▸ AIM OF THE TASK
Switch "Reset" to "Zurücksetzen" throughout all the items below and give them again with nothing else changed. Leave the pictures out of your answer.
— start of DATASET ROWS —
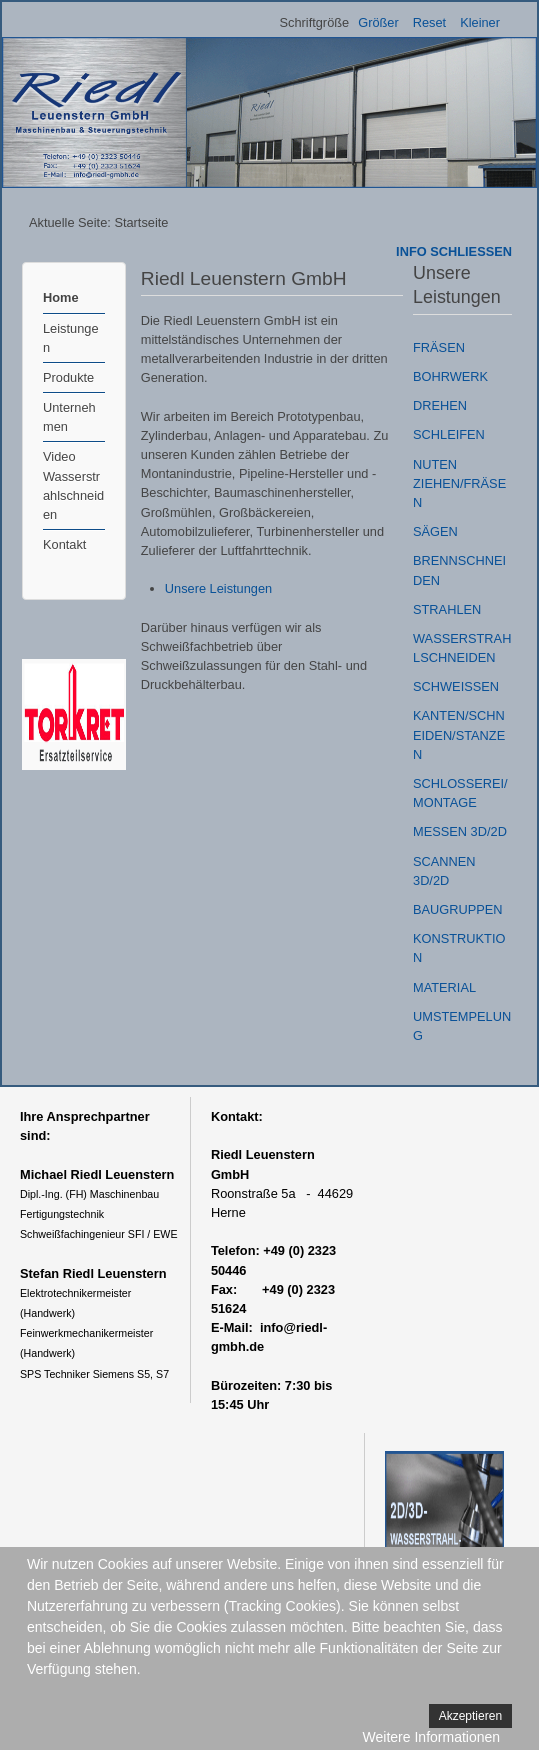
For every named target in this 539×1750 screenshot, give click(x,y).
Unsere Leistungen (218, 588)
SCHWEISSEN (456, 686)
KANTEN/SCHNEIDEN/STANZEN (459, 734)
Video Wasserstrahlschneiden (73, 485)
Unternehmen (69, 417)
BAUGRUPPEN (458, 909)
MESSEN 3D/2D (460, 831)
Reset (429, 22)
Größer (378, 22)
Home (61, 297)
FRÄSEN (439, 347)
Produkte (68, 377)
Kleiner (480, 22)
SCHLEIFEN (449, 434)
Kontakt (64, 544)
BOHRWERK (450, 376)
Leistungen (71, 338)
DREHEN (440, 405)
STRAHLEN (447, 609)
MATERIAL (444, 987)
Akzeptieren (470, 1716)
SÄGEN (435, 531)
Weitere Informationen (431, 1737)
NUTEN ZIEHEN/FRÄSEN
— end of DATASET ROWS —
▸ RIGHT ANSWER
For every named target in this 539×1750 screenshot, give click(x,y).
Unsere Leistungen (218, 588)
SCHWEISSEN (456, 686)
KANTEN/SCHNEIDEN/STANZEN (459, 734)
Video Wasserstrahlschneiden (73, 485)
Unternehmen (69, 417)
BAUGRUPPEN (458, 909)
MESSEN 3D/2D (460, 831)
Zurücksetzen (429, 22)
Größer (378, 22)
Home (61, 297)
FRÄSEN (439, 347)
Produkte (68, 377)
Kleiner (480, 22)
SCHLEIFEN (449, 434)
Kontakt (64, 544)
BOHRWERK (450, 376)
Leistungen (71, 338)
DREHEN (440, 405)
STRAHLEN (447, 609)
MATERIAL (444, 987)
Akzeptieren (470, 1716)
SÄGEN (435, 531)
Weitere Informationen (431, 1737)
NUTEN ZIEHEN/FRÄSEN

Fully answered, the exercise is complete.